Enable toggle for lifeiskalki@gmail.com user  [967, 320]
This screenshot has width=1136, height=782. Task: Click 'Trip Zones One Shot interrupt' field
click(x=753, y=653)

--

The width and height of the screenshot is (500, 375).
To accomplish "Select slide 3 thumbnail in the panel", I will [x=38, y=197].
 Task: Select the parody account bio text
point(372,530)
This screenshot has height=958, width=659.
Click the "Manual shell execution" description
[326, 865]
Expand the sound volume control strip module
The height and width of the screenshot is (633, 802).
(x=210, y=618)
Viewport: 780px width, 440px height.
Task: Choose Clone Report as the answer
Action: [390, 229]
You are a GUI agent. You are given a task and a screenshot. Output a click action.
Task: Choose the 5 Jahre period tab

= Exercise =
Retype the portion of the data above that starts on the line with "The width and" and finishes on the line with "This screenshot has height=958, width=659.", including both of those lines.

= Task response =
The width and height of the screenshot is (500, 375).
To accomplish "Select slide 3 thumbnail in the panel", I will [x=38, y=197].
 Task: Select the parody account bio text
point(372,530)
This screenshot has height=958, width=659.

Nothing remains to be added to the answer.